La première prise de conscience que quelque chose ne pouvait pas fonctionner dans ce système agricole-là, ce fut lors de la crise de la vache folle. « À partir du moment où un projet sur lequel j'avais travaillé a montré ses limites, je me suis dit 'Hervé tu es en train de tuer des gens'. »
Hervé Coves confie avoir « vécu avec cette culpabilité-là pendant longtemps... » Prise de conscience aussi, que, dans ce système où les agriculteurs « ne vivent plus de leur métier » (à part sur de très grandes surfaces de plus de 1.000 hectares) mais « des aides et des subventions », on « ne donne plus une vraie valeur aux choses ». Selon lui, le drame pour un agriculteur c'est que le prix de son effort est décidé arbitrairement depuis Bruxelles.
« La campagne ma révélé quelque chose de la beauté du monde. »
Il avait 12 ans, quand sa famille a déménagé pour le petit village de Kolbsheim (Bas-Rhin) : là, il a vécu « une renaissance ». « Je vivais en moi cet amour de la terre. » Et le jeune homme peut enfin laisser libre cours à sa passion pour les végétaux.

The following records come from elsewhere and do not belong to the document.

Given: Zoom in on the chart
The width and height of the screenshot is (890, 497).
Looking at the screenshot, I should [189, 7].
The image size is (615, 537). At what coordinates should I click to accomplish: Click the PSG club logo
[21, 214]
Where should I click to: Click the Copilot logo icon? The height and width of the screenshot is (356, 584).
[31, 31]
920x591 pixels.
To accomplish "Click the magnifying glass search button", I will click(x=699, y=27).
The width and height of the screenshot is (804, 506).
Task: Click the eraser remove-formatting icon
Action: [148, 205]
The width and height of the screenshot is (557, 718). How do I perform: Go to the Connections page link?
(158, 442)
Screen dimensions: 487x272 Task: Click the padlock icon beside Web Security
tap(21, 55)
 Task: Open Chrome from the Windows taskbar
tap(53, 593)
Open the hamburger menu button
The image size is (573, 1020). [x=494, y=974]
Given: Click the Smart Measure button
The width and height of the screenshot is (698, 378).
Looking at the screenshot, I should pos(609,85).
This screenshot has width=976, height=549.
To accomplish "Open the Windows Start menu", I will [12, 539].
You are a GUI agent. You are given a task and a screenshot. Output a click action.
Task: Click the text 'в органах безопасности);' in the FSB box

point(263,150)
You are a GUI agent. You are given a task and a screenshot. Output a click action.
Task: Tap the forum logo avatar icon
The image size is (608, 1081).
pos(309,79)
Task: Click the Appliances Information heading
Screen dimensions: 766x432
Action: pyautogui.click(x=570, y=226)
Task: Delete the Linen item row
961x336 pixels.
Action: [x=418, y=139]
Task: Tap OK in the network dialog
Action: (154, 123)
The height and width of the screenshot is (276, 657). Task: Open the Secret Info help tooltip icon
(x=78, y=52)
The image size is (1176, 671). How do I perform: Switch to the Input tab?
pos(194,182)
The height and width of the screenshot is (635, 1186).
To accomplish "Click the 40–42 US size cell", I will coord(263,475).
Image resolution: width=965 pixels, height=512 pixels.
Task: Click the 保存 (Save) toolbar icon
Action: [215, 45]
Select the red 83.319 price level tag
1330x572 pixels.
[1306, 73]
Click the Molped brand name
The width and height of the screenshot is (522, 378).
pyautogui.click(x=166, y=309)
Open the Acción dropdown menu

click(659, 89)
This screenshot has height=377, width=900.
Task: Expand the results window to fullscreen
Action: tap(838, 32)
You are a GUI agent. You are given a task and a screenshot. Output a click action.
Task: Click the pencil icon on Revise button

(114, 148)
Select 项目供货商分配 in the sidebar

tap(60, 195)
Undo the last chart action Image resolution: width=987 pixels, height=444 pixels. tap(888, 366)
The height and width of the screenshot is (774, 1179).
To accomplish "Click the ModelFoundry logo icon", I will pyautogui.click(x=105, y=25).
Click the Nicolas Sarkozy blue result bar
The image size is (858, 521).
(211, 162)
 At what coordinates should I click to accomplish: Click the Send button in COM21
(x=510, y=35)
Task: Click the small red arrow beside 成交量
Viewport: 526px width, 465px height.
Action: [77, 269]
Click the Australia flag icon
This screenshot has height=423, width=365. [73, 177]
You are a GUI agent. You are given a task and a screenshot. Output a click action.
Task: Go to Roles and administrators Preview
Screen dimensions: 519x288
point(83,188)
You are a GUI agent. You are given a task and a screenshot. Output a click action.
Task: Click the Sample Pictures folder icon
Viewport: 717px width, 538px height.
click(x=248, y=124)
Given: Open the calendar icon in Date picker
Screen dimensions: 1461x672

Mais sa conversion, ou plutôt sa « révélation » comme il l'appelle, il l'a vécue des années après, au cours d'un voyage d'étude en Guyane. Une nuit au cœur de la « magnifique » et « effrayante » forêt amazonienne, emplie de bruits tous plus ou moins inquiétants les uns que les autres, Hervé Coves est installé dans un hamac et peine à s'endormir. Quand tout à coup une puis deux, puis trois, puis des centaines de lucioles clignotent et se répondent dans un jeu de lumière « féérique ».
« Le monde est un livre extraordinaire dans lequel il y a tant à apprendre », cela il en était déjà convaincu. Mais cette nuit-là en Guyane - Hervé Coves en parle la voix brisée par l'émotion - il comprend que « tous ces insectes, ces singes [qu'il entend] hurler, ces grenouilles qui coassent, ce sont des chants d'amour : je me suis rendu compte à ce moment précis que c'était de ça dont j'avais peur ; ce dont j'avais peur c'était l'amour ».
Et ça a « bouleversé » sa vie. « Je me suis détendu dans mon hamac et j'ai vécu une des plus belles nuits de mon existence. » Une « nuit d'amour à communier avec toute cette nature merveilleuse ». Depuis, il a cessé de ronfler et d'être insomniaque, dit-il en souriant. Il en a surtout gardé « la révélation qu'on est dans un monde qui est plein d'amour » et que souvent « les manifestations d'amour nous effraient ».